Nelson Strobridge "Bud" Talbott (June 10, 1892 – July 6, 1952) was an American football player and coach. He served as the head coach of the Dayton Triangles of the "Ohio League" and later a charter member of the National Football League (NFL). Talbott joined the United States Army in 1917 and served in World War I, World War II and the Korean War, rising to the rank of brigadier general. He retired as the deputy director of procurement and production at Air Materiel Command, located at Wright-Patterson Air Force Base.

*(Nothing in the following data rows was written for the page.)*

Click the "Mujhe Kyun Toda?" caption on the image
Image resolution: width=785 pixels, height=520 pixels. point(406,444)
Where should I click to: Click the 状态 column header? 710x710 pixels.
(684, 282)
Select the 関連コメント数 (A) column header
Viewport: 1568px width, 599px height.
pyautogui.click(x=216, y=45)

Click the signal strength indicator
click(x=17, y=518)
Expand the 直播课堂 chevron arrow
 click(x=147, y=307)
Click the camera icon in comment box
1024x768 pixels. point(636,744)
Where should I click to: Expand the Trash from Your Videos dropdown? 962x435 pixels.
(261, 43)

Talbott began his football career as a starting tackle and halfback from 1912 to 1914, for Yale University. He was a consensus selection to the 1913 College Football All-America Team. In 1914, he was named captain of the Yale team. Bud led Yale to a 28–0 victory over Notre Dame, ending the Fighting Irish 27-game undefeated streak. He repeated with All-American honors in 1914, making several major newspaper first teams.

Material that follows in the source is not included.